Windowing

Windows

Windows are at the heart of processing infinite streams. Windows split the stream into “buckets” of finite size, over which we can apply computations. This document focuses on how windowing is performed in Flink and how the programmer can benefit to the maximum from its offered functionality.

To tackle the infinite stream of incoming messages Flink implemented a concept called windows. So the idea is very simple, separate elements of infinite streams into streams of finite groups (windows) and then process these groups independently.

A “Window” defines a finite set of elements on an unbounded stream over which we can apply computations. This set can be based on time, element counts, a combination of counts and time, or some custom logic to assign elements to windows.

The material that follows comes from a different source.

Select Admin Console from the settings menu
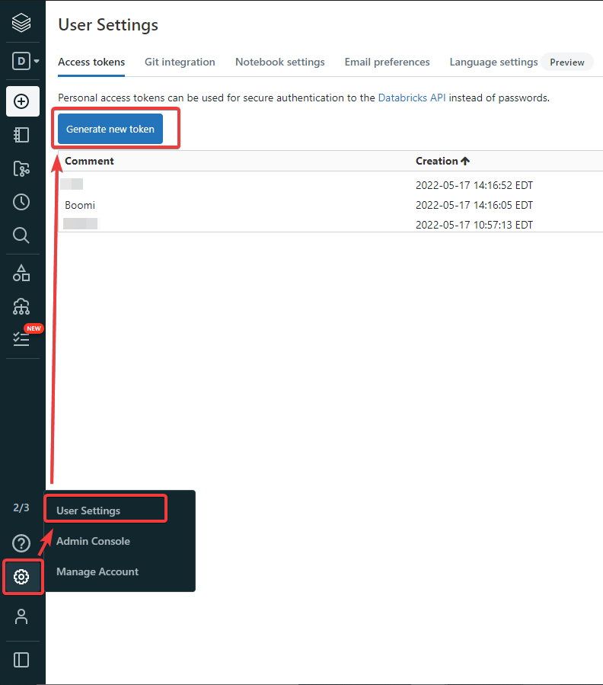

The general structure of a windowed Flink program is presented below. The first snippet refers to keyed streams, while the second to non-keyed ones.

Keyed Windows

stream
       .keyBy(...)               <-  keyed versus non-keyed windows
       .window(...)              <-  required: "assigner"
      [.trigger(...)]            <-  optional: "trigger" (else default trigger)
      [.evictor(...)]            <-  optional: "evictor" (else no evictor)
      [.allowedLateness(...)]    <-  optional: "lateness" (else zero)
      [.sideOutputLateData(...)] <-  optional: "output tag" (else no side output for late data)
       .reduce/aggregate/apply()      <-  required: "function"
      [.getSideOutput(...)]      <-  optional: "output tag"

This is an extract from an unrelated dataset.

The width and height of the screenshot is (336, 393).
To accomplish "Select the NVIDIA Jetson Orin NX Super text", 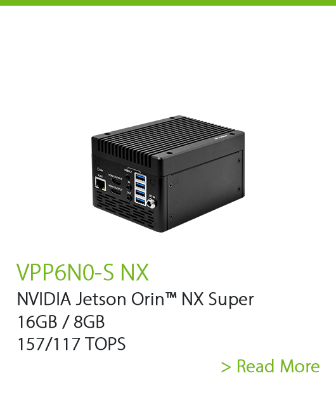I will [x=136, y=299].
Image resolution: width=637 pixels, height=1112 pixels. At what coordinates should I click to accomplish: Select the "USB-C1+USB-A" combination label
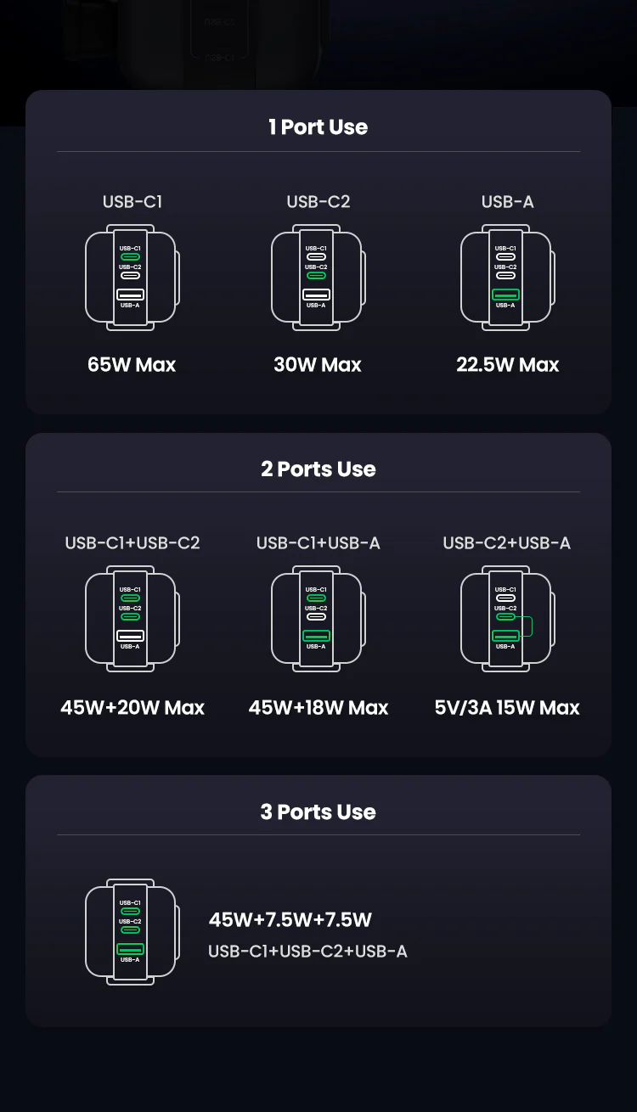coord(319,543)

This operator not only groups the finite number of elements into windows but in each window, it also splits elements into logical streams. It groups elements to process in parallel. Let’s take a look at an example.

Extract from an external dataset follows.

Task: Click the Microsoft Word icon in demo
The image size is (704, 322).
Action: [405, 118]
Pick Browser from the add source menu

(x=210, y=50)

Flink windowing implementation

Flink implements windowing using two main components:

window assigner: responsible for assigning each event to one or more windows based on some criteria (e.g., time or count)
window operator: responsible for managing the state of each window (e.g., storing the events or intermediate results), applying triggers and evictors, and executing window functions

Flink’s windowing implementation is based on two key concepts:

event time: is the logical time at which an event occurred in the real world, as opposed to the processing time at which an event arrived at a system component
watermarks: are special events that carry information about the progress of event time in a stream. Watermarks are used by Flink to determine when a window can be closed and processed, based on the assumption that no events with a lower timestamp will arrive after a watermark

To define a window on a stream, you need to specify three components:

window assigner: this determines how the events are assigned to windows. Flink provides built-in window assigners for the four types of keyed windows and the two types of non-keyed windows, as well as a generic window assigner that allows you to define your own custom windows
window trigger: this determines when a window is ready to be processed and emitted. Flink provides built-in triggers for event time and processing time, as well as a generic trigger that allows you to define your own custom triggers
window function: this determines how the events in a window are processed and aggregated. Flink provides built-in window functions for common operations, such as sum, count, min, max, and reduce, as well as a generic window function that allows you to define your own custom logic

In addition to these components, you can also specify two optional components:

window evictor: this determines how the events are evicted from a window after they have been processed. Flink provides built-in evictors for count-based and time-based eviction, as well as a generic evictor that allows you to define your own custom eviction logic
allowed lateness: this determines how late events are handled after a window has been emitted. Flink allows you to specify a grace period for late events, and either discard them or update the previous results

Session Window

It’s a dynamic-sized windows that group events based on session activity. A session window closes when there is a gap of inactivity that exceeds a specified threshold. For example, if you define a session window with a gap of 10 minutes, the stream will be divided into windows that contain events that are at most 10 minutes apart from each other.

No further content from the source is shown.